Flying Scot. When storing your boat make sure to take the properties of the surrounding area into consideration. I will describe some of the issues that you might see but it is not possible to cover every possible scenario.
I live a relatively urban area so I can't keep the boat at my house in the winter time. In the summer I keep it on the driveway but in the winter it gets in the way of snow removal. Instead I bring the boat to a storage facility, Ipswitch Boat and Storage. The owner is responsible, the facility is secure, and the price is very reasonable.
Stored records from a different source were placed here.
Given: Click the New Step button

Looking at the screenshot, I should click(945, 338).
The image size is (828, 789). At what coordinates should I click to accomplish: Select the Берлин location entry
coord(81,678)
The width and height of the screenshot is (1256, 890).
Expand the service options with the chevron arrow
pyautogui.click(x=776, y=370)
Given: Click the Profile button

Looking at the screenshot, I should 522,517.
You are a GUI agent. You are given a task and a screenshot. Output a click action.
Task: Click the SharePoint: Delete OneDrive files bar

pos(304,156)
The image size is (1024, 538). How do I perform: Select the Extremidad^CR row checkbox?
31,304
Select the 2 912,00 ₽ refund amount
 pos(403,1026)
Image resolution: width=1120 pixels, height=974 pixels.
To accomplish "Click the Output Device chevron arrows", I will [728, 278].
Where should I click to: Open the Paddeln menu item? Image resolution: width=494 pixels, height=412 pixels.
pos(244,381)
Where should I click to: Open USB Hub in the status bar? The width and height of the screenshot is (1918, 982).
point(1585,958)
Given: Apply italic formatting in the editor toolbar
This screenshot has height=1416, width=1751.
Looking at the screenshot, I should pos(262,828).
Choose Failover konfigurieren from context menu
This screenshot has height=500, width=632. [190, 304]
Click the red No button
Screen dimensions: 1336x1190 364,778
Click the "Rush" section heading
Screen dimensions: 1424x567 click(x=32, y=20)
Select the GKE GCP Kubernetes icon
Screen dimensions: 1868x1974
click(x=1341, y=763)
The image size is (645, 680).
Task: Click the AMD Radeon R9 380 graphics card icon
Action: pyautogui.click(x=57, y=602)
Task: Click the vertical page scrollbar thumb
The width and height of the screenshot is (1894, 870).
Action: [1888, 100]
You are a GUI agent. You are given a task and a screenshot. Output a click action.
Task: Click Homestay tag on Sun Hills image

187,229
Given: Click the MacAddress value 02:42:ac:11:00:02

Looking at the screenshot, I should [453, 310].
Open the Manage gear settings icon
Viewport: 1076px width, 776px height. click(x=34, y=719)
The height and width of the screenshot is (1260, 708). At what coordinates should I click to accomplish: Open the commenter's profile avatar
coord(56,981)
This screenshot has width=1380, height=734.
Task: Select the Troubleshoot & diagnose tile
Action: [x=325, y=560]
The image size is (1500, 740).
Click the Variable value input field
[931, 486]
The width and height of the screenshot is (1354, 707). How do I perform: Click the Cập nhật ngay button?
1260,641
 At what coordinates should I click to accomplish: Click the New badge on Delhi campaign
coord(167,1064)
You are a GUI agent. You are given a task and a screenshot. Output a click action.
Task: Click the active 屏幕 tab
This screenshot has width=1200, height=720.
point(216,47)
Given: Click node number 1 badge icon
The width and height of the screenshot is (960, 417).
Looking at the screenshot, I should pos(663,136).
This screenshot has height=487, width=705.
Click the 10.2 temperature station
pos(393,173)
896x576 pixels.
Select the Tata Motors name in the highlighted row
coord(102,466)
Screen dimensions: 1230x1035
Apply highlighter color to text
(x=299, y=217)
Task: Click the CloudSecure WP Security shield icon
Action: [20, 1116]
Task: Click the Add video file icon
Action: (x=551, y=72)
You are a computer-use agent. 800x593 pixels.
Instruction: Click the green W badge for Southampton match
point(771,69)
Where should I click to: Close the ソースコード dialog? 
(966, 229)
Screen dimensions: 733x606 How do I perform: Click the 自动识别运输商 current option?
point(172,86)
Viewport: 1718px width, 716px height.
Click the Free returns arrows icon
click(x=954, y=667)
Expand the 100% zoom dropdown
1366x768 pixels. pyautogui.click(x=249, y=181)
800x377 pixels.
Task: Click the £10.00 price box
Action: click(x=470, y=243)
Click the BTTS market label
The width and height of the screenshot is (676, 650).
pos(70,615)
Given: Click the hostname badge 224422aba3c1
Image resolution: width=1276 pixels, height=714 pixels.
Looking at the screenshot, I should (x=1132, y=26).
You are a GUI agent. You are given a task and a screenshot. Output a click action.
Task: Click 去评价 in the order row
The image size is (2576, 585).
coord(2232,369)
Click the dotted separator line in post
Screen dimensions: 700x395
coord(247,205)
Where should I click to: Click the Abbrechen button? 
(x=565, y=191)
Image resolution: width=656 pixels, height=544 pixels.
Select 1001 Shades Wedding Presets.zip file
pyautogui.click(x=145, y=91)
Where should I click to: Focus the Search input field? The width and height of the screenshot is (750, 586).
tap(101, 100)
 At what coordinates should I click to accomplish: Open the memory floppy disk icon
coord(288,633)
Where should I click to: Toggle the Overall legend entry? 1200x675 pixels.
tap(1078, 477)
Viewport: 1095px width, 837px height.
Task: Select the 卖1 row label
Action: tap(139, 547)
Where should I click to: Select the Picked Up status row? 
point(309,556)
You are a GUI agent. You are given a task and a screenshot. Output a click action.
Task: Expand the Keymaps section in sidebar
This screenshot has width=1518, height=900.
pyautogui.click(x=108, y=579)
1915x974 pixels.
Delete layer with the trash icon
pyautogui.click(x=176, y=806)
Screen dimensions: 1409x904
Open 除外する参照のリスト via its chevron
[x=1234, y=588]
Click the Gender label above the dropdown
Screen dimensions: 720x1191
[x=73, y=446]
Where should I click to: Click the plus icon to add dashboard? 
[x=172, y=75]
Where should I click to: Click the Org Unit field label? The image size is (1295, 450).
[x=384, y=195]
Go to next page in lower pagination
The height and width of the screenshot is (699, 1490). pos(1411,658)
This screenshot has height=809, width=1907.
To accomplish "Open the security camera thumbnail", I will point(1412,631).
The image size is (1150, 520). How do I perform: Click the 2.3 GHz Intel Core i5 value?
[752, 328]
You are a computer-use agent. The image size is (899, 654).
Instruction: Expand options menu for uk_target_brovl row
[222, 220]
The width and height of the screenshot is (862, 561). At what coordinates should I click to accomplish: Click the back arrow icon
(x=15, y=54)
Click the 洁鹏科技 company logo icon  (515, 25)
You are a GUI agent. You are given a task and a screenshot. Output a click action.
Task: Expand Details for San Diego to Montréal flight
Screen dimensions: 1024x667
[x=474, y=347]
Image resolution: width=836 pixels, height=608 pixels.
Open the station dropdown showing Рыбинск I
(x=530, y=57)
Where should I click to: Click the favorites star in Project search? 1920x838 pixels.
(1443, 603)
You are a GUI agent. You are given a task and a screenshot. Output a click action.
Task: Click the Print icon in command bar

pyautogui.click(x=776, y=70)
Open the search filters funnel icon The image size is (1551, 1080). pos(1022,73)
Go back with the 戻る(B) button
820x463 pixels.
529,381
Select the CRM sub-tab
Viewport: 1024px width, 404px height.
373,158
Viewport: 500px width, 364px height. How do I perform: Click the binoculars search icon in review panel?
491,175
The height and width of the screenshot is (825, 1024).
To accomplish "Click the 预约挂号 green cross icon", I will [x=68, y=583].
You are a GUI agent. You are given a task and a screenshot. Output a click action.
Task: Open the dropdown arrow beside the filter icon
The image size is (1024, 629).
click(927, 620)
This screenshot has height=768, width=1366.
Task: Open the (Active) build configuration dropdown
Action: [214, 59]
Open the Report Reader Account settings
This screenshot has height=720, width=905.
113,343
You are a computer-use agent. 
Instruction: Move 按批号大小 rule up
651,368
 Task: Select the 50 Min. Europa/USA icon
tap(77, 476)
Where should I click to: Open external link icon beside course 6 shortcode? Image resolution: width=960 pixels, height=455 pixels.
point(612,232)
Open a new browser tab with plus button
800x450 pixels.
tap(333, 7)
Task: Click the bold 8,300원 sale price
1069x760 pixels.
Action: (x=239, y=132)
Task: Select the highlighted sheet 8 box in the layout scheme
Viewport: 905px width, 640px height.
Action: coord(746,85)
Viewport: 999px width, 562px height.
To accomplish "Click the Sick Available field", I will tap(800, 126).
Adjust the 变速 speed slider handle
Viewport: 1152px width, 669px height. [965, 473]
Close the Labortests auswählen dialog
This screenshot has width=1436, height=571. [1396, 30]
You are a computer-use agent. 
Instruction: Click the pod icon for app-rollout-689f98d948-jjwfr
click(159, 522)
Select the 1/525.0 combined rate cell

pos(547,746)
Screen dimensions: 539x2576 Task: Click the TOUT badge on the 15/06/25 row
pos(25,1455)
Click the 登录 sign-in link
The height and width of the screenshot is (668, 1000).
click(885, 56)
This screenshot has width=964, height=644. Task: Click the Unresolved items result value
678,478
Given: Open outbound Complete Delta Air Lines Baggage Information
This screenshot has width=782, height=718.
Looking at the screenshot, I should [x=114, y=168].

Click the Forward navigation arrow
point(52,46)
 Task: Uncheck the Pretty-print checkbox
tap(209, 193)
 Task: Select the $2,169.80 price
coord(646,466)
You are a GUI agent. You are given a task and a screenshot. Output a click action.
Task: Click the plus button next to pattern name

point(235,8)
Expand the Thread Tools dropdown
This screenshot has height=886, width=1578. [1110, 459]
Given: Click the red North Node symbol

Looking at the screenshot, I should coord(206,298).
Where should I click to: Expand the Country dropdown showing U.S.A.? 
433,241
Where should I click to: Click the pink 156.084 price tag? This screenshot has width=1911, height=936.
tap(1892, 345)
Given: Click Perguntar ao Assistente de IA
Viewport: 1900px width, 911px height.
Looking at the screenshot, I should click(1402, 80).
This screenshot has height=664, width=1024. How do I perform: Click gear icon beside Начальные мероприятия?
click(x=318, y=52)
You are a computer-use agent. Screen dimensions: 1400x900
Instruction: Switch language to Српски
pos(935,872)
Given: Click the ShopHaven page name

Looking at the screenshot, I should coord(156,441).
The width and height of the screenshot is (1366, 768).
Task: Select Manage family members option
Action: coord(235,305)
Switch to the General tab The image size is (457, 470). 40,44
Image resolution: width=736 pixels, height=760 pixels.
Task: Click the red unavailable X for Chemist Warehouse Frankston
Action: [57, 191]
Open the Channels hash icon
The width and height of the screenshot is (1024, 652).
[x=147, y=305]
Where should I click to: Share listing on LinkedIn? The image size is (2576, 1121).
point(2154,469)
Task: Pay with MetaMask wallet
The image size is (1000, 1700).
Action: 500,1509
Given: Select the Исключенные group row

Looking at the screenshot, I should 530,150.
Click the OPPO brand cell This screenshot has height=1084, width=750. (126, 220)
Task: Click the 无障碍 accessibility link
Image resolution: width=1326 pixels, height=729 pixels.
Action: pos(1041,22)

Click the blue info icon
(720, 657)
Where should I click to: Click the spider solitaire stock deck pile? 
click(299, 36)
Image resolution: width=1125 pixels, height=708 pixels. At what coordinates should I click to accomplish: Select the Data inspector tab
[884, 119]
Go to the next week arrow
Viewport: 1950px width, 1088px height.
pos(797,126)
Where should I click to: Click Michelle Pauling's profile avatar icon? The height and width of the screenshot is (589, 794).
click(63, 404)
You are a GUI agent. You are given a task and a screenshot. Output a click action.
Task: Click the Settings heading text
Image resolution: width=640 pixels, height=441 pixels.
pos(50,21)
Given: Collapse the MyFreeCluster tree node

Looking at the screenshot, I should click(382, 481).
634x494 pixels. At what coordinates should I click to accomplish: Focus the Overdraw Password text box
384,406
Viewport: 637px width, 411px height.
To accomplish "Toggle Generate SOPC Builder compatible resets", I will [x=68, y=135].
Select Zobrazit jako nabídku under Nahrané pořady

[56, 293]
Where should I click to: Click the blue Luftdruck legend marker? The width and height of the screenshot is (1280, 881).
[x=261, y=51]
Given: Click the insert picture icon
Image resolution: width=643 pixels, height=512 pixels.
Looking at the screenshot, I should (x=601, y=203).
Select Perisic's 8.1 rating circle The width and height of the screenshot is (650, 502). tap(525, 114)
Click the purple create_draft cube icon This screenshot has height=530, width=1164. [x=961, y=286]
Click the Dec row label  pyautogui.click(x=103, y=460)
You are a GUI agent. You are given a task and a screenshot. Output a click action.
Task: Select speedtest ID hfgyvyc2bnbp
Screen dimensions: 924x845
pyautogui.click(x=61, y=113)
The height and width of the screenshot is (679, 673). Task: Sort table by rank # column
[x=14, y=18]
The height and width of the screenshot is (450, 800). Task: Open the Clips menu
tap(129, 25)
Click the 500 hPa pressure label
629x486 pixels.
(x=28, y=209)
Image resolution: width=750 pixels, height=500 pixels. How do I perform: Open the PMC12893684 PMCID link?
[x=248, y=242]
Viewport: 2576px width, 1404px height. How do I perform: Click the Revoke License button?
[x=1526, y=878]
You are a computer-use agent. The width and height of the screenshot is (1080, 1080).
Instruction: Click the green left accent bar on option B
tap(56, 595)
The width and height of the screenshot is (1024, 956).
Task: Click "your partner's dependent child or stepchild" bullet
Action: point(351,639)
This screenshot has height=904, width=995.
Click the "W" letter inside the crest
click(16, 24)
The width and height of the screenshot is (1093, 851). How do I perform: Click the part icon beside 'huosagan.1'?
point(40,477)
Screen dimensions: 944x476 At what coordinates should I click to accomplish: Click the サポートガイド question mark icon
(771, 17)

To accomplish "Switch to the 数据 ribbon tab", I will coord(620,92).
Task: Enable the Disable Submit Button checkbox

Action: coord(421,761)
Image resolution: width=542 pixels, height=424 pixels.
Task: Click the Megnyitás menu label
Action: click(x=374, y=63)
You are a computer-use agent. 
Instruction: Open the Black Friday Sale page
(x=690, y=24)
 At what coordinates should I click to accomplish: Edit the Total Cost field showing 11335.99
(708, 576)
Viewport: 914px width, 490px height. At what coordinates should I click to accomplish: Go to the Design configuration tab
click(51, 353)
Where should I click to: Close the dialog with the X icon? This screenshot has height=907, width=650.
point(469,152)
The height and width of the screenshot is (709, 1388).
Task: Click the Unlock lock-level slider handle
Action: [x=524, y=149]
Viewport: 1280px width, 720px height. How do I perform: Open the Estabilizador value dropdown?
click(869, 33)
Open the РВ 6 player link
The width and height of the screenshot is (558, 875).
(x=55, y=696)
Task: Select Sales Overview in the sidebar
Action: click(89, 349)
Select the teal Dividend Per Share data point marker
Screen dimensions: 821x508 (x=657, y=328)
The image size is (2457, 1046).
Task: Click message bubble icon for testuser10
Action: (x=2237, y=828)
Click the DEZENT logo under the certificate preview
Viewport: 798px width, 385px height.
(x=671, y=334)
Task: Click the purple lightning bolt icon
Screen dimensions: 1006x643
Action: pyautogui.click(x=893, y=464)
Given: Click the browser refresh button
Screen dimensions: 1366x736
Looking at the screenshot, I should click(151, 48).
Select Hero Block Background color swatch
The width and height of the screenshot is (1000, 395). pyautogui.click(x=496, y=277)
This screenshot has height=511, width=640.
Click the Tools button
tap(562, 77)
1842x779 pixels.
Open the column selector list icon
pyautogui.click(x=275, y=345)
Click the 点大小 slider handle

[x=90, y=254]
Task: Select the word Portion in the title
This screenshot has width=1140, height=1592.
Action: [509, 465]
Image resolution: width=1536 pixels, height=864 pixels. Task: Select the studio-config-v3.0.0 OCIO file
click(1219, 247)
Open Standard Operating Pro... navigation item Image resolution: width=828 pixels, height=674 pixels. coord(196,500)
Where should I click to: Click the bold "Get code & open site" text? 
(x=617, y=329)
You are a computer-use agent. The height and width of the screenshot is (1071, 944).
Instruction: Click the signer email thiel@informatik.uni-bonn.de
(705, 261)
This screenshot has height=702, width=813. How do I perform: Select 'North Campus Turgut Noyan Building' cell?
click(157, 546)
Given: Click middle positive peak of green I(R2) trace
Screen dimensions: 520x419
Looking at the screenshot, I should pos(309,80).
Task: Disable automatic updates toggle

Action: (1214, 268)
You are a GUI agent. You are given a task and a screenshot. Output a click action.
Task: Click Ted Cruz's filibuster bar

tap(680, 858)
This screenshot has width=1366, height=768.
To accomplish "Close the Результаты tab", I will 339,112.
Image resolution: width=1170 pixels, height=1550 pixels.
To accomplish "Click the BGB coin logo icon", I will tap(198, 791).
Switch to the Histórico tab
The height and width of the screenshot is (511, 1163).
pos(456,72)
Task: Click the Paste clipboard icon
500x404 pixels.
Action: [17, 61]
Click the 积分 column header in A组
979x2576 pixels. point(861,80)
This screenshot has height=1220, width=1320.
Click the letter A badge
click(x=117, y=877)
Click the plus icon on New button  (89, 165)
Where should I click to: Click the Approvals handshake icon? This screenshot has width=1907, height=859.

To cover my boat I use two 20X15 foot tarps held on by Bungee chords. The covers can be purchased at any marine store and the Bungee's are available at any local hard ware store. Two tarps are required because one tarp is not long enough to cover the entire boat. I could use a 25 Foot tarp but they are very long and wide so there is a lot of extra material. I also have a Sailor's Tailor trailer cover that I leave on under the two tarps for extra protection. If I did not have the Sailor's Tailor cover I would consider adding a third square tarp. The Sailor's Tailor cover might be able to handle the snow alone but I figure that leaving it uncovered exposes it to extra harsh conditions unnecessarily.
I use the first tarp to cover the stern of the boat. I locate the middle of the tarp on the narrow side. There is usually a grommet there so I use that to attach the tarp to the end of the mast off of the stern. I spread the rest of the tarp out over the rest of the boat and fasten it down with bungee chords to the trailer and other grommets on the tarp. I wrap the stern up like a present folding the tarp over itself as neatly as I can.
While covering the boat I try to keep the tarps in such a way that the trailer can be moved if needed. I tuck the sides of the tarp up above the fenders and make sure that the wheels will still roll without rubbing on anything like a bungee or the tarp.
When I am all done, and the cover is secure, I raise the trailer jack all of the way up so that water will run down the top tarp, onto the the bottom tarp, and off of the boat. If water happens to be in the boat it can also escape through the stern drain hole.
People have asked me what I leave in the boat and what I take off for the winter. I actually leave everything on the boat like sails, PFD's, empty soda bottles. There is small chance that a mouse or other rodent could get into the boat and damage things. I have had this happen when storing the boat in wooded area where tree limbs and branches were in contact with the boat. In that case the rodents have easy access to the soft tarps over the tree limbs. Now I keep my boat where there is nothing overhanging or in contact with the top of the boat so chances are slim that anything will bother with the effort.
With the Flying Scot you can leave the mast on the boat and use it to support the tarps through the winter. Thinner masts on other types of boats can bend under the weight of the snow. My father actually constructed A-Frame support systems to go under our old O'Day Day Sailer winter covers. Day Sailer masts have been known to bend underheavy snow when used to support the tarps. The Flying Scot mast is so beefy that I feel pretty confident that it can suppor the snow.
Some people choose to shrink wrap their boats. I have read good and bad things about shrink wrapping so I really have no opinion on it. I like using the tarps because it lets some air circulate through the boat and the tarps are cheap and simple. Since I leave the canvas trailer cover on the boat I do not have to worry about the tarps leaking. If I did not have the cover I would consider a third tarp for extra protection against the elements.